Prosecutors often have legitimate interests in these records. The ongoing Las Vegas investigation into gunman Stephen Paddock, for example, will properly reach records of his online activity. Many terrorist investigations hinge on tracking suspects’ interactions with online radicalizers, necessitating the acquisition of records.

At the same time, subpoenas pose challenges to privacy and political freedom. First, the specter of wide-ranging government power to acquire records of online interactions might alter people’s behavior, allowing government to subtly influence the shape of public debate. Second, subpoenas respecting online conduct allow government to identify those with divergent views—and to target them for harassment or punishment.

These are precisely the concerns that led to James Madison’s drafting of provisions in the Bill of Rights in 1791 to protect not just a right of free speech, but also rights against unreasonable searches and seizures and compelled self-incrimination under the Fourth and Fifth amendments, respectively.

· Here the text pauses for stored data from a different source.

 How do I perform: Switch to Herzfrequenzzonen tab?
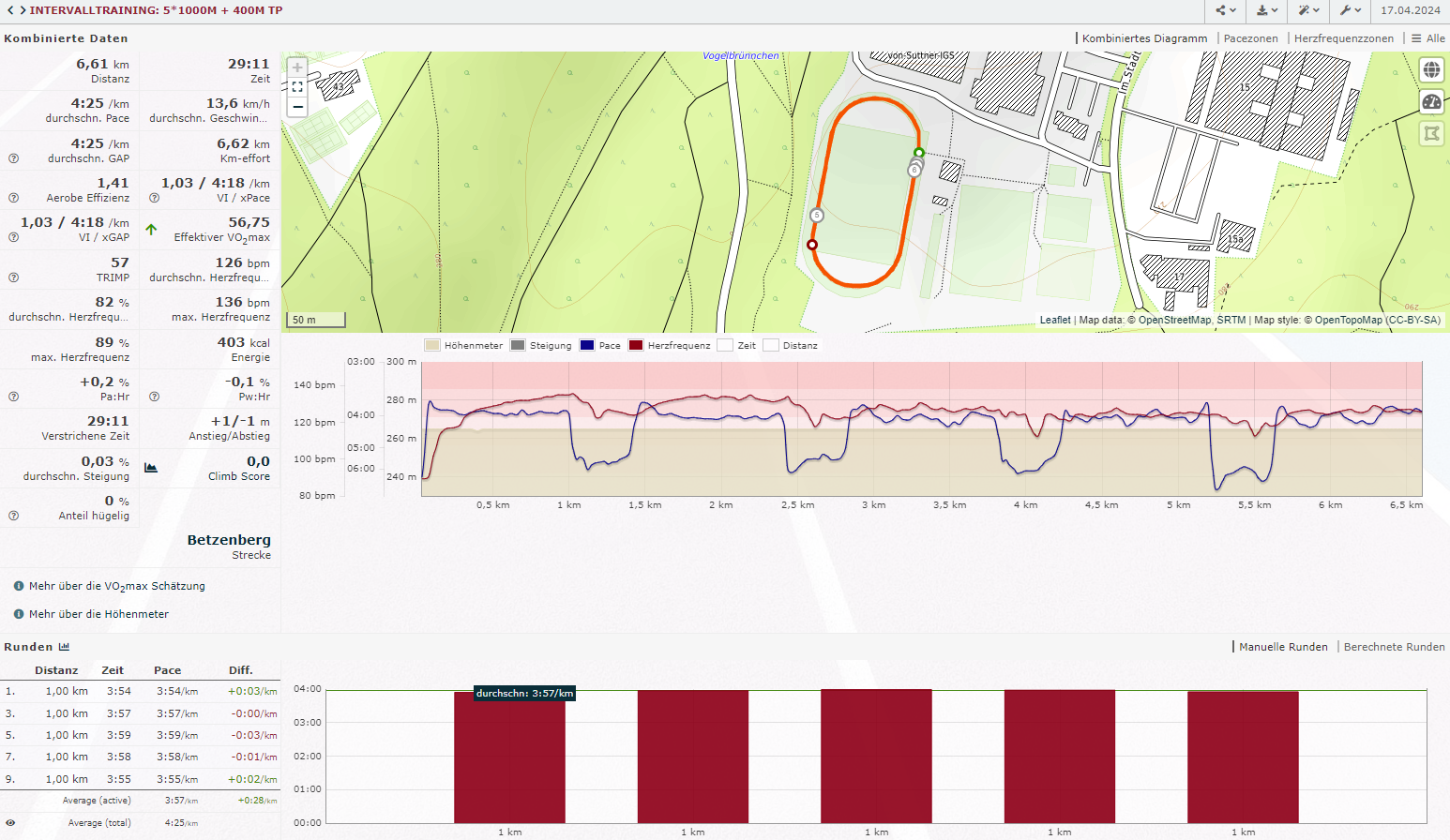1343,38
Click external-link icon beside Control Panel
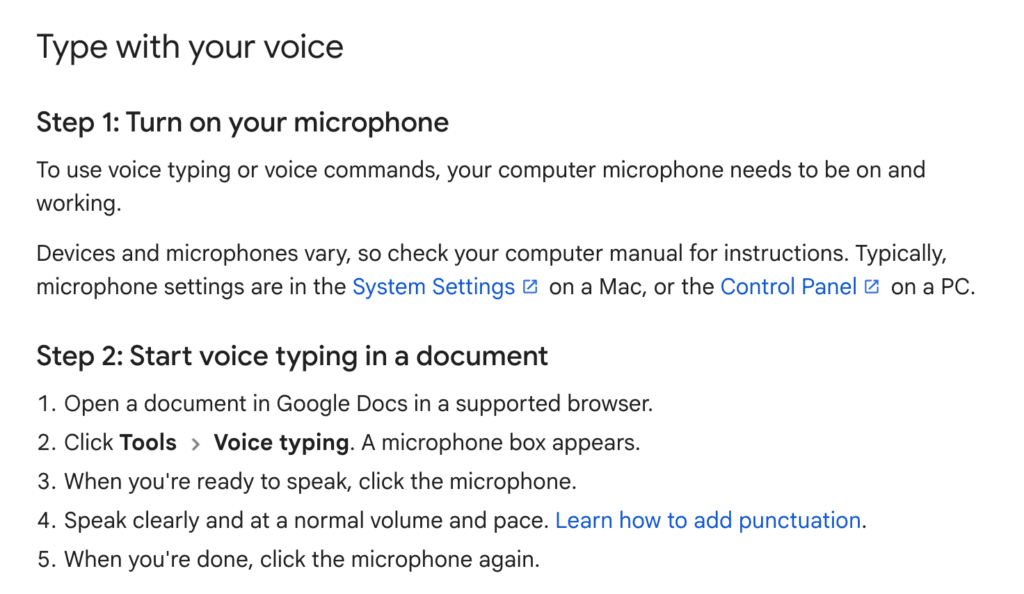The image size is (1024, 594). (x=872, y=287)
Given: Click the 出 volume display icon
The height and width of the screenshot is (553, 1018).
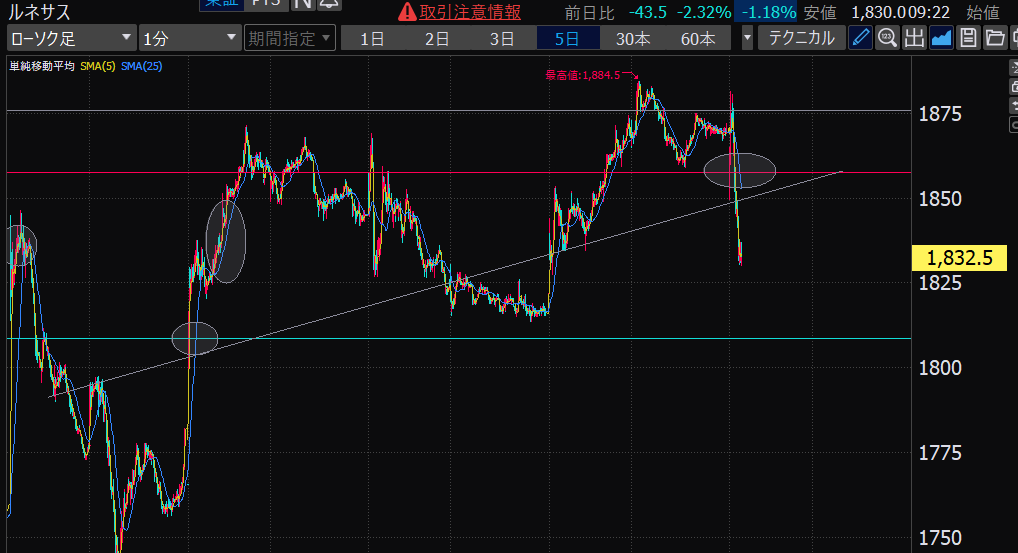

A key case that the Bill of Rights’ framers knew well was the 1763 decision in Wilkes v. Wood. Parliamentarian John Wilkes was a loud critic of the prime minister. After Wilkes published an especially stinging pamphlet, his home was raided for inculpatory papers. In a case closely watched in the colonies, Wilkes then sued for damages—and won.

In 1886, the Supreme Court faced its first important case on the meaning of Fourth and Fifth amendments. Edward Boyd, a glass merchant, challenged a government subpoena for documents related to alleged evasion of customs duties. Drawing on the Wilkes case and other Founding era precedent, the Court held that a subpoena for “a man’s private papers,” apparently including business records, was per se a violation of the Fourth and Fifth amendments.

In the first half of the 20th century, the Court retreated from this formulation in the face of growing demands by the emerging New Deal regulatory state for more investigative powers. In 1976, it withdrew Fourth Amendment protection for private papers held by a third party. In 1973 and 1976, it held that subpoenas for documents from third parties no longer raised a Fifth Amendment issue. The Boyd rule, once thought the foundation of civil liberty, was dead.

 

Although some justices have lately registered some awareness of the important constitutional issues raised by data held by third-party online intermediaries, the Court has so far failed to reconsider its abandonment of Boyd’s rule.

In this vacuum, Congress might have stepped in. True, it did respond to the Bork videos story by enacting the Video Privacy Protection Act in 1988. And, it passed the Stored Communications Act (SCA) in 1986, which now provides a primitive framework for regulating government acquisition of online-related data. But the SCA—written for the Internet circa 1986—is now about as technologically up to date as Judge Bork’s VCR.

The net result is that there are no reliable guideposts to help even well-meaning government lawyers manage these competing concerns. The failure means that there’s no sure way to ensure that both legitimate investigative ends and constitutional values are respected in the current Facebook/DreamHost investigation. It’s a failure we can’t blame the Framers for—only Congress and the Court.

Aziz Huq is the Frank and Bernice J. Greenberg Professor of Law at the University of Chicago Law School.